Much has been written lately about the future of standardized tests and whether they will have a role in the college admissions process.  A handful of schools have stopped requiring test scores for admissions, including a few well-known schools such as Bowdoin College.  Despite the amount of press these shifts have generated, however, this simple fact remains: the vast, vast majority of quality universities still require either the SAT or the ACT.  How much these scores matter in the admissions process, however, may depend on a variety of factors.

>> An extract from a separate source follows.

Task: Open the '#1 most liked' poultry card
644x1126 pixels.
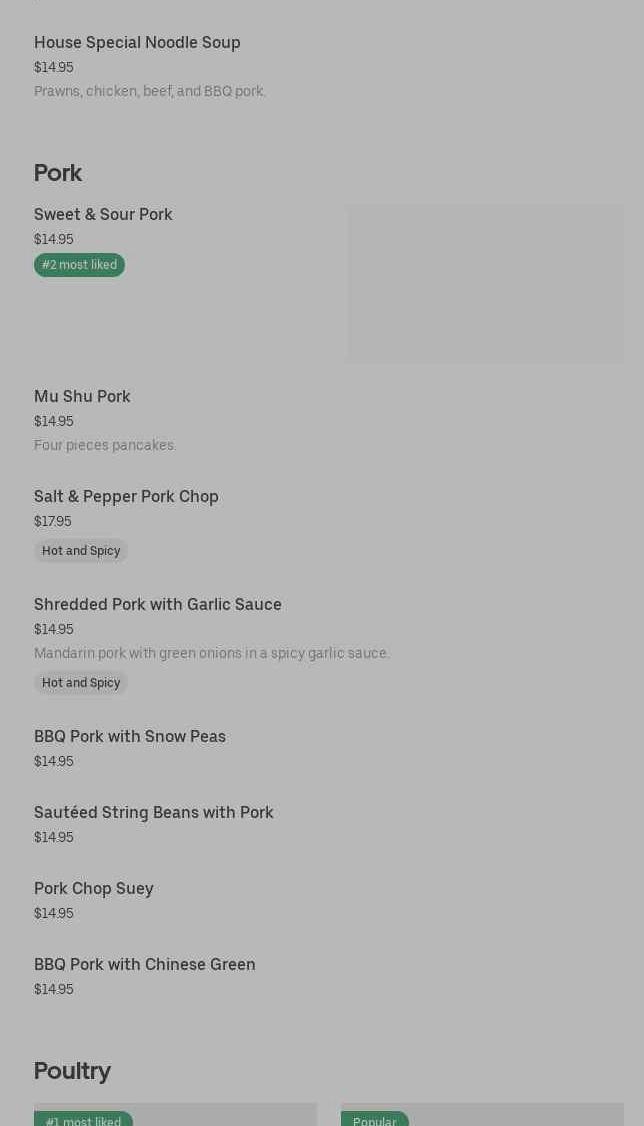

Various schools will assign a variety of weight to standardized tests, and the importance of standardized tests will also depend on some specific factors related to the student.  Some schools will give greater weight to a student's GPA or extracurriculars, whereas other schools will have fixed minimum scores or a formula that produces a minimum score when GPA or class rank are known.  "A lot of public schools will have a sliding scale system where a higher GPA will allow a student to have a lower test score, and vice versa," says Test Geek Test Prep.  "That doesn't mean students should ignore one or the other.  What it does mean, however, is that, depending on a student's circumstance, test score can absolutely be a big barrier to admission."  

By the time a student is a junior in high school, the bulk of his or her GPA is set, which means test scores often represent the biggest opportunity for improving a college resume.  Test Geek continues, "If you break it down in terms of hours spent and benefit achieved, preparing for standardized tests is one of the biggest bang-for-the-buck things a student can do.  In a relatively small amount of time -- 15 or 20 hours -- a student can significantly change his or her college prospects.  That's a serious return on investment."  

The best advice a student can probably receive is to check out what his or her prospective schools say about the importance of test scores.  It's often useful to look at average accepted GPA, test scores and any other available information.  Recognize that, if a given school has a higher average GPA than your GPA, you probably need to pull a little extra weight with your test scores.  That isn't to say that a seriously low GPA can be overcome with great test scores.  If often can't, but the same is true in many cases for a seriously low test score and a high GPA.  

The most competitive candidates with be well-rounded, and test scores are still one of the two most important parts of a college resume.  For many students, that means time spent preparing for the SAT and ACT is time well-spent.